Liberty and Order: The First American Party Struggle, ed. and with a Preface by Lance Banning (Indianapolis: Liberty Fund, 2004).

About Liberty Fund:

Liberty Fund, Inc. is a private, educational foundation established to encourage the study of the ideal of a society of free and responsible individuals.


Letters of Fisher Ames to George Richards Minot 1791–1792

On the other side of the House, the letters of Fisher Ames, the acerbic congressman from Massachusetts who would be a leading Federalist speaker and writer well into the Jeffersonian ascendancy, were another indicator of sharpening feelings.

30 November 1791

… The remark so often made on the difference of opinion between the members [of Congress] from the two ends of the continent appears to me not only true, but founded on causes which are equally unpleasant and lasting. To the northward, we see how necessary it is to defend property by steady laws. Shays confirmed our habits and opinions. The men of sense and property, even a little above the multitude, wish to keep the government in force enough to govern. We have trade, money, credit, and industry, which is at once cause and effect of the others.

At the southward, a few gentlemen govern; the law is their coat of mail; it keeps off the weapons of the foreigners, their creditors, and at the same time it governs the multitude, secures negroes, etc., which is of double use to them. It is both government and anarchy, and in each case is better than any possible change, especially in favor of an exterior (or federal) government of any strength. … Therefore, and for other causes, the men of weight in the four southern states (Charleston city excepted) were more generally antis and are now far more turbulent than they are with us. Many were federal among them at first, because they needed some remedy to evils which they saw and felt, but mistook, in their view of it, the remedy. A debt-compelling government is no remedy to men who have lands and negroes, and debts and luxury, but neither trade nor credit, nor cash, nor the habits of industry, or of submission to a rigid execution of law. My friend, you will agree with me that, ultimately, the same system of strict law which has done wonders for us would promote their advantage. But that relief is speculative and remote. Enormous debts required something better and speedier.
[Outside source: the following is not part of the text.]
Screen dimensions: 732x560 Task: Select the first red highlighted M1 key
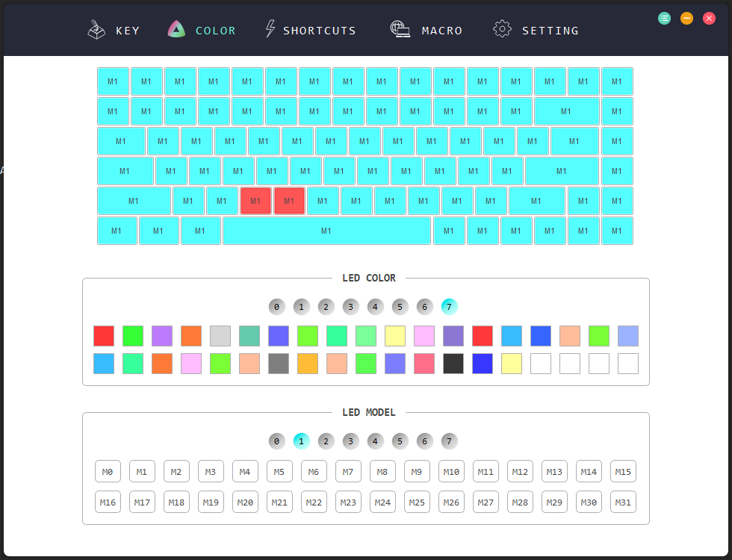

I am told that, to this day, no British debt is recovered in North Carolina. … You will agree that our immediate wants were different—we to enforce, they to relax, law… .

Patrick Henry and some others of eminent talents and influence have continued antis, and have assiduously nursed the embryos of faction, which the adoption of the Constitution did not destroy. It soon gave popularity to the antis with a grumbling multitude. It made two parties.

Most of the measures of Congress have been opposed by the southern members. I speak not merely of their members, but their gentlemen, etc. at home. As men, they are mostly enlightened, clever fellows. I speak of the tendency of things upon their politics, not their morals. This has sharpened discontent at home. The funding system, they say, is in favor of the moneyed interest, oppressive to the land; that is, favorable to us, hard on them. They pay tribute, they say, and the middle and eastern people, holders of seven eighths of the debt, receive it. And here is the burden of the song: almost all the little that they had, and which cost them twenty shillings for supplies or services, has been bought up at a low rate, and now they pay more tax towards the interest than they received for the paper. This tribute, they say, is aggravating, for all the reasons before given; they add, had the state debts not been assumed, they would have wiped it off among themselves very speedily and easily. Being assumed, it has become a great debt; and now an excise, that abhorrence of free states, must pay it. This they have never adopted in their states. The states of Virginia, North Carolina, and Georgia are large territories. Being strong and expecting by increase to be stronger, the government of Congress over them seems mortifying to their state pride. The pride of the strong is not soothed by yielding to a stronger. How much there is, and how much more can be made of all these themes of grief and anger by men who are inclined and qualified to make the most of them, need not be pointed out to a man who has seen so much and written so well upon the principles which disturb and endanger government.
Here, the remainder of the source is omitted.